▸ TEXT EXCERPT
━━━

Estuarine Management and Technologies. 2026 Score: 50 ? 0–100 AI score estimating relevance to the microplastics field. Papers below 30 are filtered from public browse.
Alessandra Bez Birolo, Alessandra Bez Birolo, Marcelo Antônio Tosatti, Oldemar Carvalho Junior, Oldemar Carvalho Junior, Assiya Haddout

Summary

This review evaluates otters as bioindicators of estuarine health, examining their potential to signal ecosystem degradation from pollution including microplastics. Researchers identified scientific gaps in current monitoring approaches and proposed a framework for using semi-aquatic mammals as sentinel species for tracking environmental contamination in estuary ecosystems.

Study Type Environmental

Estuaries are vital ecosystems bridging terrestrial and marine environments, supporting nutrient cycling, biodiversity, and services like flood protection. Yet, they face threats from pollution, habitat fragmentation, overfishing, and climate change, demanding robust bioindicators for effective monitoring. This synthesis highlights otters—semi-aquatic mustelids such as the Neotropical otter ( Lontra longicaudis ), North American river otter ( Lontra canadensis ), and sea otter ( Enhydra lutris )—as integrative sentinels, leveraging their reliance on clean water, diverse prey, and connected habitats, plus their meso-predator roles in food webs. Based on 40 years of Projeto Lontra fieldwork in Brazil’s Peri Lagoon and global studies, we detail otters’ bioindicator value: habitat specificity (e.g., 30% sighting drops in fragmented areas), contaminant sensitivity (bioaccumulation of POPs, metals, microplastics; 66% Toxoplasma positivity), behavioral proxies (spraints showing diet shifts: 70–80% fish), and top-down effects (e.g., suppressing invasive crabs to stabilize marshes, as in 2025 California research). A Scopus bibliometric analysis (1986–2025) exposes biases: 6,300 publications dominated by temperate species (>70% on sea/Eurasian otters), with tropical/estuarine gaps (Neotropical otter: 211 documents, Brazil at 49%). Persistent challenges include sublethal contaminant effects, dispersal, density regulation, and socioeconomic integration. We propose a seven-pillar framework: population scaling, density studies, impact quantification, monitoring harmonization, reintroductions, socioeconomic balancing, and pathogen considerations. This promotes interdisciplinary, equitable collaborations to advance otter-based estuarine management.

━━━

▸ INFORMATION SUPPLIED
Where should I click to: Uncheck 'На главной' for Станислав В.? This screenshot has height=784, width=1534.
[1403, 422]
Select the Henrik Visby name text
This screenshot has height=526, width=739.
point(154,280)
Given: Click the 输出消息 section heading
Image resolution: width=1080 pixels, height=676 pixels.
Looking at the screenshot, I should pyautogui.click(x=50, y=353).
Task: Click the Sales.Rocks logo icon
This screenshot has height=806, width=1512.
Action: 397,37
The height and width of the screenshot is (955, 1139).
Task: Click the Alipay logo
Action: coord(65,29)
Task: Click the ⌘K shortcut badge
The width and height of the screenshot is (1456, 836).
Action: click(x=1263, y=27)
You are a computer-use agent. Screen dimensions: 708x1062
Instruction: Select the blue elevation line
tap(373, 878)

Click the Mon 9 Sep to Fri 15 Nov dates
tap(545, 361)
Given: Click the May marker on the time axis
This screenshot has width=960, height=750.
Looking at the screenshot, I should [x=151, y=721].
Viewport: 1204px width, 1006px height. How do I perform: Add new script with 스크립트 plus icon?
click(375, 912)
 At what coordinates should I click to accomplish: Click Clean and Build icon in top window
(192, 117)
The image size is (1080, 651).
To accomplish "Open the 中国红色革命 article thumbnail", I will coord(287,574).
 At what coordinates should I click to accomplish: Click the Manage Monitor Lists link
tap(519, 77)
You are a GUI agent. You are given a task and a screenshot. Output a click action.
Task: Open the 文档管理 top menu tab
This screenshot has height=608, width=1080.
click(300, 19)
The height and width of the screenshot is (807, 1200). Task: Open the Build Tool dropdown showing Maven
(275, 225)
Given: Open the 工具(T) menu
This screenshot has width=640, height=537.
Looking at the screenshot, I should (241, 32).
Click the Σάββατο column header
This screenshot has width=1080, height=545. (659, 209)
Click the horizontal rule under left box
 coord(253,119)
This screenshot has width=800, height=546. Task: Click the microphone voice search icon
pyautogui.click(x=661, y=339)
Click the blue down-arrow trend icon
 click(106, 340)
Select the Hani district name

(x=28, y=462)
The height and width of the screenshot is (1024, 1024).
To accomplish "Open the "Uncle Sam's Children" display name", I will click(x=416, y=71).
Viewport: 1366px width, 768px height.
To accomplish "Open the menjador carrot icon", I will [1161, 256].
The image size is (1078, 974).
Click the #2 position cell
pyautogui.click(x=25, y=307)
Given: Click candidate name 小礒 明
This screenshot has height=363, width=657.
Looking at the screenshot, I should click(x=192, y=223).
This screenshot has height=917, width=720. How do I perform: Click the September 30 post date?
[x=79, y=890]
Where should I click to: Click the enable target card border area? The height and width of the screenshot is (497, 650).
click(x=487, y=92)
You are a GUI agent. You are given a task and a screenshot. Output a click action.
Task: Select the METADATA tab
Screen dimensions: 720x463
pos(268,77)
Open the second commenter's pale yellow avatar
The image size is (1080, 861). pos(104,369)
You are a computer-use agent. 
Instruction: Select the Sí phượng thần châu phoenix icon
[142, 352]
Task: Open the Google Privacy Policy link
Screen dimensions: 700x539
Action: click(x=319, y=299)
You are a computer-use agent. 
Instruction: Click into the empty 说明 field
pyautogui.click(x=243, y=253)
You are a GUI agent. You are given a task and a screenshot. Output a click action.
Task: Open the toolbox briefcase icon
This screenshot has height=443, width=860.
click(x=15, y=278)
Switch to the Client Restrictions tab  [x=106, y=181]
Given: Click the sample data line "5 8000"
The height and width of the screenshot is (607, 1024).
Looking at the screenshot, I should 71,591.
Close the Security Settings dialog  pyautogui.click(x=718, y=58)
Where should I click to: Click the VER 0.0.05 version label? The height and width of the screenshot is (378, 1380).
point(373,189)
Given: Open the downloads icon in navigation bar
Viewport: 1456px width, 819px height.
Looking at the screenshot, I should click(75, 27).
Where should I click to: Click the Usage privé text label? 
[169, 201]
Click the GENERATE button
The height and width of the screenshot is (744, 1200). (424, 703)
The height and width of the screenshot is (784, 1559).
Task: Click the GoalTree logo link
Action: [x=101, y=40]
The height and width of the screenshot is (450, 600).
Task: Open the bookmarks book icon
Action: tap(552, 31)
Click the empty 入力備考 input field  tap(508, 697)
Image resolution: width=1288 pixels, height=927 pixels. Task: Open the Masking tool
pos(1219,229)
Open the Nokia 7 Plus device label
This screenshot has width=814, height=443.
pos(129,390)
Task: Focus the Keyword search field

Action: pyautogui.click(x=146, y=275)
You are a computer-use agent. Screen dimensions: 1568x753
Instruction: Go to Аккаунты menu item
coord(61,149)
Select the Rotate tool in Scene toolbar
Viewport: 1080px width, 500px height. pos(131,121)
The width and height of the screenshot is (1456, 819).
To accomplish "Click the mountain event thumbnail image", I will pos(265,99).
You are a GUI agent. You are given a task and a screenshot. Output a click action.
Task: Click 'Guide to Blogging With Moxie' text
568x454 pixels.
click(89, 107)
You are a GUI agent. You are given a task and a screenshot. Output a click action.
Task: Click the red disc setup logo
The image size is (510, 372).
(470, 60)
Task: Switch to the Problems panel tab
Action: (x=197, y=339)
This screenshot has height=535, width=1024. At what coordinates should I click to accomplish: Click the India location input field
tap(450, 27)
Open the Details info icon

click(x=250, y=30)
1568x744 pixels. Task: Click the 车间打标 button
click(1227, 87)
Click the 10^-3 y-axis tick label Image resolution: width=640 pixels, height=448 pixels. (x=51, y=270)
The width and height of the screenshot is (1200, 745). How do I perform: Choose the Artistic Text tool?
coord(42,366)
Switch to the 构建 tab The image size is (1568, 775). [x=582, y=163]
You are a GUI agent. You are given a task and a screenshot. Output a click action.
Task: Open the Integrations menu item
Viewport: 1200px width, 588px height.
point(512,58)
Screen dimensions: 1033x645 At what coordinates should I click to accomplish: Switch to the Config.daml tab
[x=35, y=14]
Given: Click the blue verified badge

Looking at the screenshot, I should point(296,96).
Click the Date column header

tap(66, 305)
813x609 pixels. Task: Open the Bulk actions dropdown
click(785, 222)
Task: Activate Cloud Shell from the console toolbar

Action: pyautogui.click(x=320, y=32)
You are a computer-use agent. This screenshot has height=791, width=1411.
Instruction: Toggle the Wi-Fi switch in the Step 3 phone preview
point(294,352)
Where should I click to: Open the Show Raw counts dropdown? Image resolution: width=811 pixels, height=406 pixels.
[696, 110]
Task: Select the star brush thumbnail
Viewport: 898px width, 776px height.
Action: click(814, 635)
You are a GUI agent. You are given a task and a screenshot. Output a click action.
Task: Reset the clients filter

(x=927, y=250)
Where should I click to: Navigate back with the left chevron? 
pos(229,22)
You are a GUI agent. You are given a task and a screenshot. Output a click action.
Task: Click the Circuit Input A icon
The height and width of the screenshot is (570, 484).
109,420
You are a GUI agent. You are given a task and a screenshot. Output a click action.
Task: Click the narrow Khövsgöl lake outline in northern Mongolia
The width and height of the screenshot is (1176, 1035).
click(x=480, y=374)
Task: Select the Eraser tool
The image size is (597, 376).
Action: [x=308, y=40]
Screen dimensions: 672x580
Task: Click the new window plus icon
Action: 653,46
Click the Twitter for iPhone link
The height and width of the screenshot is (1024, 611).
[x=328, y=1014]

━━━

▸ ASSIGNMENT 1
In the otter review, why are otters described as integrative sentinels of estuarine health? Answer in one to three sentences.
▸ ASSIGNMENT 2
Answer these questions from the otter review:
(a) How many years of Projeto Lontra fieldwork is the work based on, and at which site?
(b) How many publications did the Scopus bibliometric analysis identify, and what period did it cover?
(c) How many pillars does the proposed framework contain?

▸ EXPECTED ANSWER 1
Otters depend on clean water, diverse prey and connected habitats. They also occupy meso-predator roles in food webs, so their condition reflects several aspects of the ecosystem at once.

▸ EXPECTED ANSWER 2
(a) 40 years, at Peri Lagoon in Brazil.
(b) 6,300 publications, covering 1986–2025.
(c) Seven.